Spark-Submit工具的脚本将自动读取conf/spark-defaults.conf中的配置信息。如果您通过命令行修改了conf/spark-defaults.conf中的参数取值,Spark-Submit工具将获取命令行提交的参数值。

配置兼容性说明

为了方便兼容开源社区的Spark-Submit,以下非开源社区的选项也可以通过Spark Conf进行设置。

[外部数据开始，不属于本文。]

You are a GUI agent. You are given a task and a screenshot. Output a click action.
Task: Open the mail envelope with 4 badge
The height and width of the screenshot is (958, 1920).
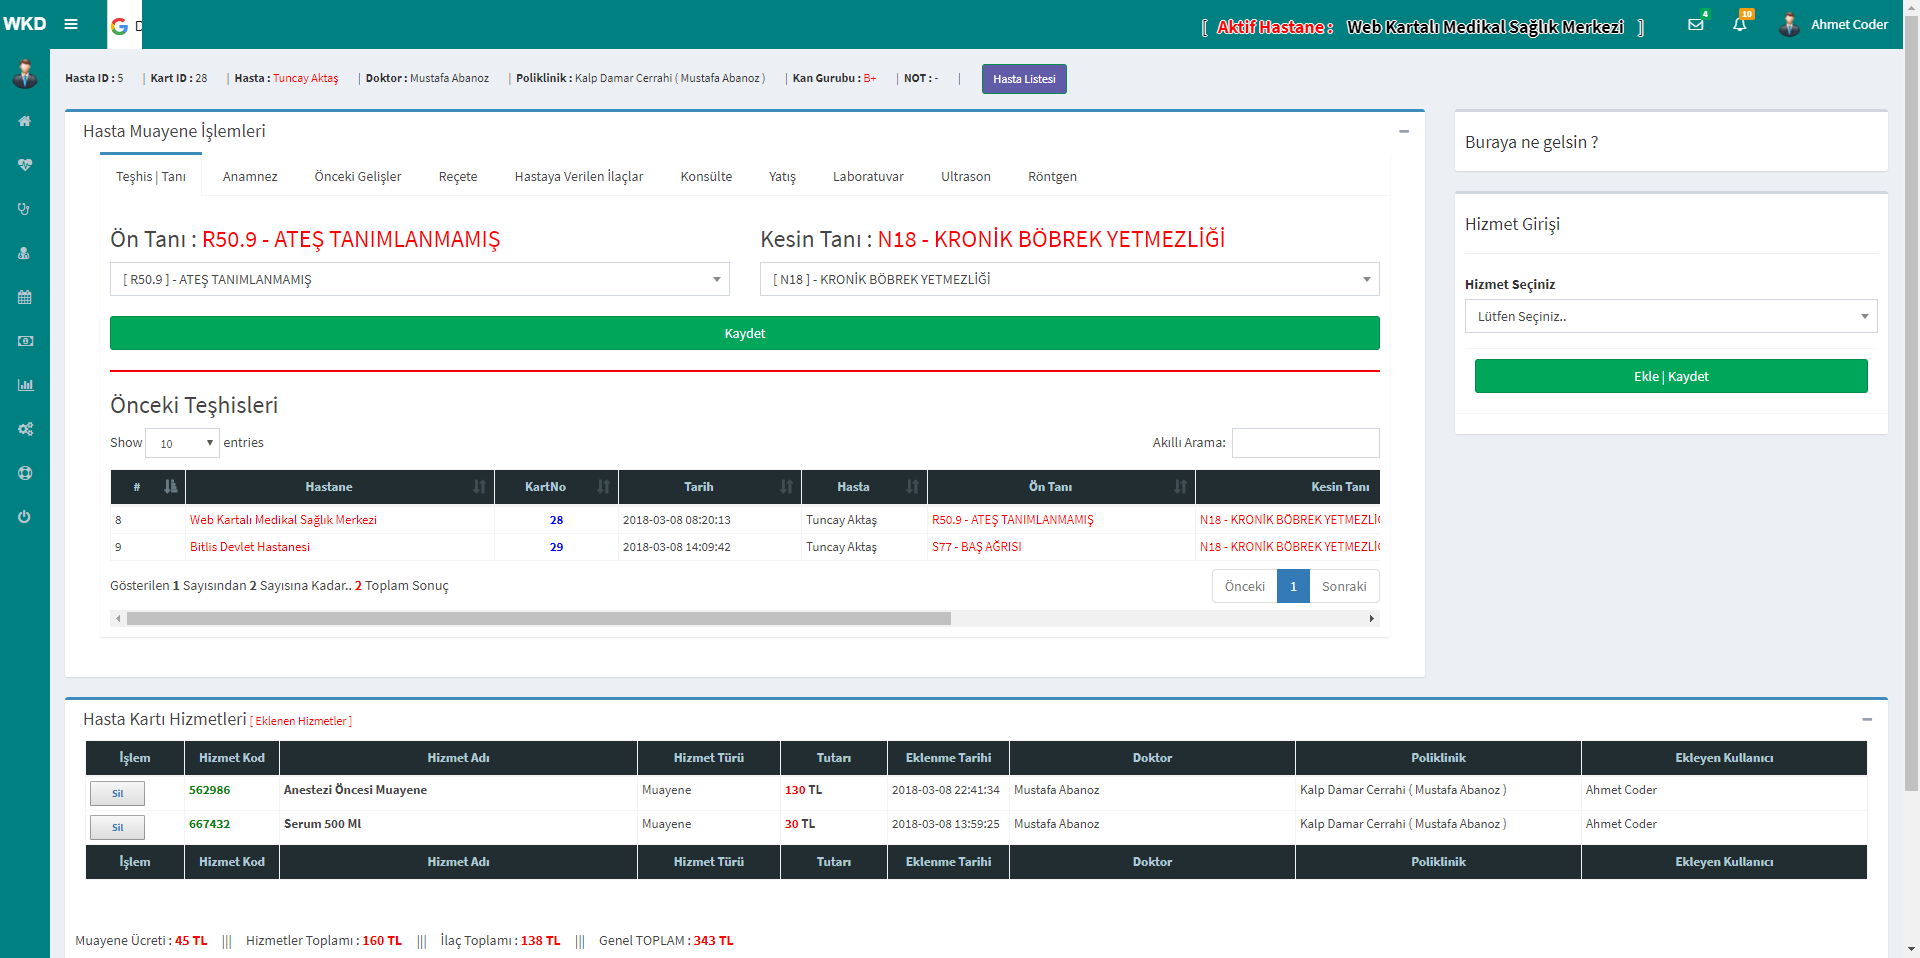click(x=1696, y=24)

--keyId              #--conf spark.dla.access.key.id=<value>
--secretId           #--conf spark.dla.access.secret.id=<value>
--regionId           #--conf spark.dla.region.id=<value>
--vcName             #--conf spark.dla.vc.name=<value>
--oss-keyId          #--conf spark.dla.oss.access.key.id=<value>
--oss-secretId       #--conf spark.dla.oss.access.secret.id=<value>
--oss-endpoint       #--conf spark.dla.oss.endpoint=<value>
--oss-upload-path    #--conf spark.dla.oss.upload.path=<value>

以下选项暂不支持,或者对于DLA Spark无意义,它们的值会被忽略。

Useless options(these options will be ignored):
  --deploy-mode
  --master
  --packages, please use `--jars` instead
  --exclude-packages
  --proxy-user
  --repositories
  --keytab
  --principal
  --queue
  --total-executor-cores
  --driver-library-path
  --driver-class-path
  --supervise
  -S,--silent
  -i <filename>
                

由于DLA Spark的Driver和Executor是运行在弹性容器上的,而弹性容器只能选取某些固定的资源规格,DLA Spark目前支持的资源规格请参见Serverless Spark概述。因此,阿里云数据湖分析团队对Spark-Submit中设置资源规格参数的选项进行了处理。开源社区Spark-Submit和DLA-Spark-Toolkit表现不一致的参数说明如下表所示:

参数名称

说明

--driver-cores/--conf spark.driver.cores

设置Driver的核数。DLA-Spark-Toolkit会选择最接近用户指定的核数的资源规格并且该资源规格的核数大于等于用户指定的核数。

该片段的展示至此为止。